On objectera, certes, que dans le contexte social présent, ces jeux sémantiques n’ont qu’un intérêt limité. Car pour une grande majorité de Français – les quelque 5,5 millions (toutes catégories confondues) qui sont au chômage (les chiffres sont ici), les quelque 10 millions qui vivent sous le seuil de pauvreté ; les 50 % des Français qui disposent d’un revenu inférieur à 1 630 euros par mois (les chiffres sont là) et dont le pouvoir d’achat est en fort recul depuis deux ans –, cette controverse peut apparaître un tantinet surréaliste.

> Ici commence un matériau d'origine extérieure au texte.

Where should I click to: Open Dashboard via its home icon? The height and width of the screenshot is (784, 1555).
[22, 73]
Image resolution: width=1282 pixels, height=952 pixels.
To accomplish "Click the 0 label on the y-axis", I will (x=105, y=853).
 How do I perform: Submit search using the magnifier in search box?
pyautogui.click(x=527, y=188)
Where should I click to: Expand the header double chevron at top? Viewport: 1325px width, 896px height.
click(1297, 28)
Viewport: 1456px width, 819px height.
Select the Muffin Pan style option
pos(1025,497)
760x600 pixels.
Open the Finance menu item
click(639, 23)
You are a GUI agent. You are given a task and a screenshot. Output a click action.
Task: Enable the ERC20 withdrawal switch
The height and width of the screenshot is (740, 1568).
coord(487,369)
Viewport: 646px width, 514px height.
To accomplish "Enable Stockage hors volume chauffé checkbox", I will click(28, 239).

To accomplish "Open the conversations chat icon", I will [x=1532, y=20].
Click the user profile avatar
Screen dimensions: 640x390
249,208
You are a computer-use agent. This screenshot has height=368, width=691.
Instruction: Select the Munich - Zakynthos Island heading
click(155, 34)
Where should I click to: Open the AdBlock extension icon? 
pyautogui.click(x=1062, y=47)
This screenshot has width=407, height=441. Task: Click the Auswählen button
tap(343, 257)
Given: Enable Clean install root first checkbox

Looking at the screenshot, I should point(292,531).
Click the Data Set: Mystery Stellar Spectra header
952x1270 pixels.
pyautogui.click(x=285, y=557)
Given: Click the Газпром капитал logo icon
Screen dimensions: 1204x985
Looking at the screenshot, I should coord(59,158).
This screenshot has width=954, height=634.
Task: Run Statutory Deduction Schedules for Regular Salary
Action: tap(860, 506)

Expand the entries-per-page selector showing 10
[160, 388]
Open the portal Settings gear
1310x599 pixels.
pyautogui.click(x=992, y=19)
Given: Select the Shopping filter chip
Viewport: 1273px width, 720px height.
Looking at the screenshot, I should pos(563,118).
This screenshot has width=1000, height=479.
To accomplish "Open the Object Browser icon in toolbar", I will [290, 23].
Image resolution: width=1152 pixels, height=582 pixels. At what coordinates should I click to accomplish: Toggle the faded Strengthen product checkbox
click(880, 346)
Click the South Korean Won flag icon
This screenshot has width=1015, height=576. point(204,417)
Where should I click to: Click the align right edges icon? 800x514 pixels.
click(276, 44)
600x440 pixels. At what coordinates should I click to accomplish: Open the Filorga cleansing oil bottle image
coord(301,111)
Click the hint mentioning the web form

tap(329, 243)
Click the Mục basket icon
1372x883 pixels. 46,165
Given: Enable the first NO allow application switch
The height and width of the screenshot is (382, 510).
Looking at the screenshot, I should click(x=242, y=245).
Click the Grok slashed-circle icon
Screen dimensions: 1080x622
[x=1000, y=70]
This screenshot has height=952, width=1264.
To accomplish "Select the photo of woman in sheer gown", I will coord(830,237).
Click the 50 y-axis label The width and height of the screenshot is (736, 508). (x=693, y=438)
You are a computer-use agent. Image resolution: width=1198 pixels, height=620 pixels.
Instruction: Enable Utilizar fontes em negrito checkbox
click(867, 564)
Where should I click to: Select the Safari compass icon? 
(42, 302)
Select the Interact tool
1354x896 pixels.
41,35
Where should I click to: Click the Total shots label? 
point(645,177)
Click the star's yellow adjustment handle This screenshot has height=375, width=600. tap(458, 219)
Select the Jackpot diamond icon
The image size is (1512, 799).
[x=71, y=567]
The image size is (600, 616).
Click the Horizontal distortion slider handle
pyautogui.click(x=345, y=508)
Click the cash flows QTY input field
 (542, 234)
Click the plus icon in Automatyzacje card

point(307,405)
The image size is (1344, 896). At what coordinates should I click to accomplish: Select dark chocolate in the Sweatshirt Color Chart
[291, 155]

À quoi bon disserter sur la doctrine économique des socialistes – si tant est qu’ils en aient une – puisque, de toute façon, l’important, ce sont les retombées de cette politique ? Et ces retombées, les Français savent pertinemment qu’elles sont socialement désastreuses.
On objectera également qu’il est périlleux de chercher une cohérence à cette politique économique pour une autre raison majeure : rarement depuis les débuts de la Ve République, l’exécutif n’aura semblé aussi à la dérive. Impréparation, amateurisme, réformes bâclées, incompétence : on ne connaît pas, dans la période contemporaine, de pouvoir en France qui se soit aussi vite montré à ce point inconsistant ou incohérent. Alors, on se prend à penser que ce serait donner à l'action du gouvernement un crédit qu’elle n’a pas que de vouloir l’inscrire dans une doctrine économique. Cette politique économique est d’abord désordonnée, patouilleuse, brouillonne.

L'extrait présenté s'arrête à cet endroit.